Date: Friday, June 4, 2010 || Time: 8:59 AM
It's been a while since I last updated. It's either that I'm too lazy to actually come here and start typing out a post or 24 hours per day isn't sufficient for me. Don't get it? Nevermind, I've realised that I've been mumbling nonsense for the past few days. Stress from education you may say. Many things have happened and it's definitely impossible for me to actually blog about almost everything in this entire post. Well, most probably sometime in the near future when I can remember everything in detail. One thing is for sure, I'm going to miss dance. To think that I was slightly reluctant to join it in the first place. But I'm glad that I did it because I had an frigging awesome time within this 3-4 months in dance, which brings me to my point that MCS MUST have dance apart from dikir. Forget it, it's not to up to us anyway. Furthermore, the JK 09/10 have unofficially stepped down which means no more MCS.

On a separate note, 5 more months to go till the first paper. I'm scared, really. A levels is definitely not like O levels. Though I believe that miracles DO happen if you put in your 101%, I am afraid I would run out of them by A levels.

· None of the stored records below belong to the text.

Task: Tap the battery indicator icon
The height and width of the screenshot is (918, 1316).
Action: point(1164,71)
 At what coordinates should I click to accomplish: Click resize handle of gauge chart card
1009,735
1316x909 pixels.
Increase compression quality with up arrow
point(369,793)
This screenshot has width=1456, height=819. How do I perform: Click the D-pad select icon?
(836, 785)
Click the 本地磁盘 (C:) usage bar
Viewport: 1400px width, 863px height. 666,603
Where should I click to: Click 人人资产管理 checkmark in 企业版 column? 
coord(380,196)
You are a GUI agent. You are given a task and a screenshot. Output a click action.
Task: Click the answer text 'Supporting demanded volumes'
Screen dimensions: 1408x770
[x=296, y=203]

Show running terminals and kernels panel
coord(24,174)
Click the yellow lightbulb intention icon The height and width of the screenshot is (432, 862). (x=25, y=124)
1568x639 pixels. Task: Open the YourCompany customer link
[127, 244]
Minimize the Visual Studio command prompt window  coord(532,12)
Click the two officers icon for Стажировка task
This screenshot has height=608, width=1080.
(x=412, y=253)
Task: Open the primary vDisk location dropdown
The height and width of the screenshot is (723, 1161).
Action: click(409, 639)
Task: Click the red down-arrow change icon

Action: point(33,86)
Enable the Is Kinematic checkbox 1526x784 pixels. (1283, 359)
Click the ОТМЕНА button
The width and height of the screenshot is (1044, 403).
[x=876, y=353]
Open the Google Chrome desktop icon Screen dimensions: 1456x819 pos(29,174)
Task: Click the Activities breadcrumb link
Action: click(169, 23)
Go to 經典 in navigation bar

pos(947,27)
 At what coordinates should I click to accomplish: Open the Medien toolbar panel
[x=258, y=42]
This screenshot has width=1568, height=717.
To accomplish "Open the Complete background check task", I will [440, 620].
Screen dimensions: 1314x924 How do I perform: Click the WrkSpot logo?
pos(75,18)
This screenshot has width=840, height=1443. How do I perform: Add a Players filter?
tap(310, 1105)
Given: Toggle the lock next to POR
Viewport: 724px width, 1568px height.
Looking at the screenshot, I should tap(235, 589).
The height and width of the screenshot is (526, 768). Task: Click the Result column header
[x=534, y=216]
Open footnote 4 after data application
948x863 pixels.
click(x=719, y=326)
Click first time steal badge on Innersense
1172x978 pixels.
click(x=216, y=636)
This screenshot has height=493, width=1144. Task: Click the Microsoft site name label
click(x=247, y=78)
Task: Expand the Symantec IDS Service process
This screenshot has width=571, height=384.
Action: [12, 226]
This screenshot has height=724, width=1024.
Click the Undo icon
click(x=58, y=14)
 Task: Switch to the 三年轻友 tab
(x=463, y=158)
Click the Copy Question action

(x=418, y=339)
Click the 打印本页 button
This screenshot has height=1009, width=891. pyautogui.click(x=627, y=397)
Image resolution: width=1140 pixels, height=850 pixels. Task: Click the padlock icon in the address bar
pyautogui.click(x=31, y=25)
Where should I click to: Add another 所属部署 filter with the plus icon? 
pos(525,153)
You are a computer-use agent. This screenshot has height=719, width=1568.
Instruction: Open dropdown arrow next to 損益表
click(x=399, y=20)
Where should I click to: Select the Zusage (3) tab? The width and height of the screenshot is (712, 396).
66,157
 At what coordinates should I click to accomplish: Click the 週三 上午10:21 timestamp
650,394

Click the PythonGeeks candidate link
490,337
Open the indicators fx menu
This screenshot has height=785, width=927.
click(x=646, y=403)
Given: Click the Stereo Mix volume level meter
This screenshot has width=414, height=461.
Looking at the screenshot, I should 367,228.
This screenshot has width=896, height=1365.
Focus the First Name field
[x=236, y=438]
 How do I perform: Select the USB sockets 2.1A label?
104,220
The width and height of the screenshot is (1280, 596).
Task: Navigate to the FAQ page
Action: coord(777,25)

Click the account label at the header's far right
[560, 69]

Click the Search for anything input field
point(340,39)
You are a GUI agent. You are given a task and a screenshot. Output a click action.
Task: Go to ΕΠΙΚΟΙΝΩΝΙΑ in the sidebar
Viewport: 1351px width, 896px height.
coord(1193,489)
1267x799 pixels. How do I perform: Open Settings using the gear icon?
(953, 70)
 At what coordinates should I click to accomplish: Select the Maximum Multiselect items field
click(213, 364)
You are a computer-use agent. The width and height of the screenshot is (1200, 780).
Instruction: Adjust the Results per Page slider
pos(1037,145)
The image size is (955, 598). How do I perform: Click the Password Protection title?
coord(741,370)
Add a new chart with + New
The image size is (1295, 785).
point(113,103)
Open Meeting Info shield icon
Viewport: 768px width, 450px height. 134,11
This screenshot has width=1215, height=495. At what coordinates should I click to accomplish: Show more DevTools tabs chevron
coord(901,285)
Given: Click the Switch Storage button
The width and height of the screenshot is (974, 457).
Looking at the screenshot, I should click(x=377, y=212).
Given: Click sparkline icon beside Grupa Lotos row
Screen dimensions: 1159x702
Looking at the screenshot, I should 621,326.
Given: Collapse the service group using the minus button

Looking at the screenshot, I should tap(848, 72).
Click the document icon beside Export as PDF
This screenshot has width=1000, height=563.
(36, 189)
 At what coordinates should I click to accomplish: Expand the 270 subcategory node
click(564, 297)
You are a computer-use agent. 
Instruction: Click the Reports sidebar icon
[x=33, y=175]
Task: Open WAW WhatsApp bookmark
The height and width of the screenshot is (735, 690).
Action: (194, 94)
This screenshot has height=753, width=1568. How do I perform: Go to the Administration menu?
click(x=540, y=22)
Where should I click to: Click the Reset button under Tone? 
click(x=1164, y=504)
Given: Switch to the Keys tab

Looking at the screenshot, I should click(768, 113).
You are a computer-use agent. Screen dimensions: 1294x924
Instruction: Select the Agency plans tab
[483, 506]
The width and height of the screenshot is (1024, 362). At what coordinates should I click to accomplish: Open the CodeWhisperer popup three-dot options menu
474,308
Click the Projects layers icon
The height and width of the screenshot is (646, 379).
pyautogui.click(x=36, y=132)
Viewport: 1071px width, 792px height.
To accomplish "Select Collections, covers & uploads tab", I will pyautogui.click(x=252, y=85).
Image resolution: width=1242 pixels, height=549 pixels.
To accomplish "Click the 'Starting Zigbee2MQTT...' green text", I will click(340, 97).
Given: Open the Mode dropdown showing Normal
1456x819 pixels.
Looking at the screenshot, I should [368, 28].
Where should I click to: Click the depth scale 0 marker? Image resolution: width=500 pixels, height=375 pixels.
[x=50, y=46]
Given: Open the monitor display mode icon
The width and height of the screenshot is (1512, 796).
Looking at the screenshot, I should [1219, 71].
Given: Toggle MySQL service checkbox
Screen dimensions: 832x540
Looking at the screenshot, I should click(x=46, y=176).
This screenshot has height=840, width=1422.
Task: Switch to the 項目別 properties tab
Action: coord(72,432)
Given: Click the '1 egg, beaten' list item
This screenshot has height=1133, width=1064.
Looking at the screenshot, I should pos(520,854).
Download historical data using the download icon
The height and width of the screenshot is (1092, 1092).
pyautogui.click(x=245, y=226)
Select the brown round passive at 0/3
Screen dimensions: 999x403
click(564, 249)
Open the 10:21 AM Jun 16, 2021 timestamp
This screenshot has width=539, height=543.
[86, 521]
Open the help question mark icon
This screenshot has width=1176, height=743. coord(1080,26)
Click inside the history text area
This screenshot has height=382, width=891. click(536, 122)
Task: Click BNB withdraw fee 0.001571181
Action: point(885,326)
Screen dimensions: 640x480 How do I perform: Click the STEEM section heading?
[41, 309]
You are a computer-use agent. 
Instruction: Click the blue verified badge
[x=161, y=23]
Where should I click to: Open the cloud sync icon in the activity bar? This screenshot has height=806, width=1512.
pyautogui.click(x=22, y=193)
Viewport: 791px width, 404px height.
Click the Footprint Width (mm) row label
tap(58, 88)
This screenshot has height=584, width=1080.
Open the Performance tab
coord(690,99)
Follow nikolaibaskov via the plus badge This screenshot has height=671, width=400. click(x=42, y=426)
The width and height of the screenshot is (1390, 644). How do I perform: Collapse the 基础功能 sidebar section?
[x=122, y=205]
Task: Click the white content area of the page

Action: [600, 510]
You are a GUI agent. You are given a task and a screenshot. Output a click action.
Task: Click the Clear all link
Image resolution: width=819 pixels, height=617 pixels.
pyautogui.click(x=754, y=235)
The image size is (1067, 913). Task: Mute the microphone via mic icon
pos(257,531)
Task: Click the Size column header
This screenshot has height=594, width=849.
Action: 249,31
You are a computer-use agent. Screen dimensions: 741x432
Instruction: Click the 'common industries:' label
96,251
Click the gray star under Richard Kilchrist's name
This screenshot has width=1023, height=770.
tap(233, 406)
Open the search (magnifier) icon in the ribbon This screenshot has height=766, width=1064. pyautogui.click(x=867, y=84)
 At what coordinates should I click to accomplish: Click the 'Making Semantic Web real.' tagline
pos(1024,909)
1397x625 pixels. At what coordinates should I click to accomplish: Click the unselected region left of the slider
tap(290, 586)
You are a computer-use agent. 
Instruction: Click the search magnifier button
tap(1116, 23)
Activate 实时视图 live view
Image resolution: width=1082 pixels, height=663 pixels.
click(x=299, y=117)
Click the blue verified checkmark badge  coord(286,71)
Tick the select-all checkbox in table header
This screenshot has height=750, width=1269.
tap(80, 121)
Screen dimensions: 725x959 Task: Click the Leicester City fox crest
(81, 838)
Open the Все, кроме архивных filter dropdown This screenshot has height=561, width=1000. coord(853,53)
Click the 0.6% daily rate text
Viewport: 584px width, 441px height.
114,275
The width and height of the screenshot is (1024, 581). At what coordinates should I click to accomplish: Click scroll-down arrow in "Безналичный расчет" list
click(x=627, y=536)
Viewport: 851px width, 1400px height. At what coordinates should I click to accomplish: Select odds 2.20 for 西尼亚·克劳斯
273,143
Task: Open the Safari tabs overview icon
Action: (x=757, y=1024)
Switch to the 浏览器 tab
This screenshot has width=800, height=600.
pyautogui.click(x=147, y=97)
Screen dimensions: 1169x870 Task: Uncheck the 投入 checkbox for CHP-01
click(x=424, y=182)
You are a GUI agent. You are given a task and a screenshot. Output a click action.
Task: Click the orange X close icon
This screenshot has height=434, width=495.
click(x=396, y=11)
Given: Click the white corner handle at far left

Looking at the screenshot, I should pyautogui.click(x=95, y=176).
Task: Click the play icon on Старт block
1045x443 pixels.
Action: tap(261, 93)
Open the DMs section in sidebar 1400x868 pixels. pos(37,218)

Look at all those smart asses at HCI and RIJC. Isn't it pretty obvious like 99% of them will get straight As? Most likely courses like Chemical Engineering, Medicine, Law etc would be dominated by the likes of them. Dreaming big is good, which is why schools encourage students to 'dare to dream big.' The feeling is indeed ecstatic when you get your result slip, seeing straight As because you know that you safely secure a place for yourself in your desired course. But what if you don't see the straight As? Depressing isn't it? As it is, I have already B on my result slip and I am still pissed over it. I need that place in NUS FOS really badly.

For now, I should focus and study for JCTs. I better see improvements this time round.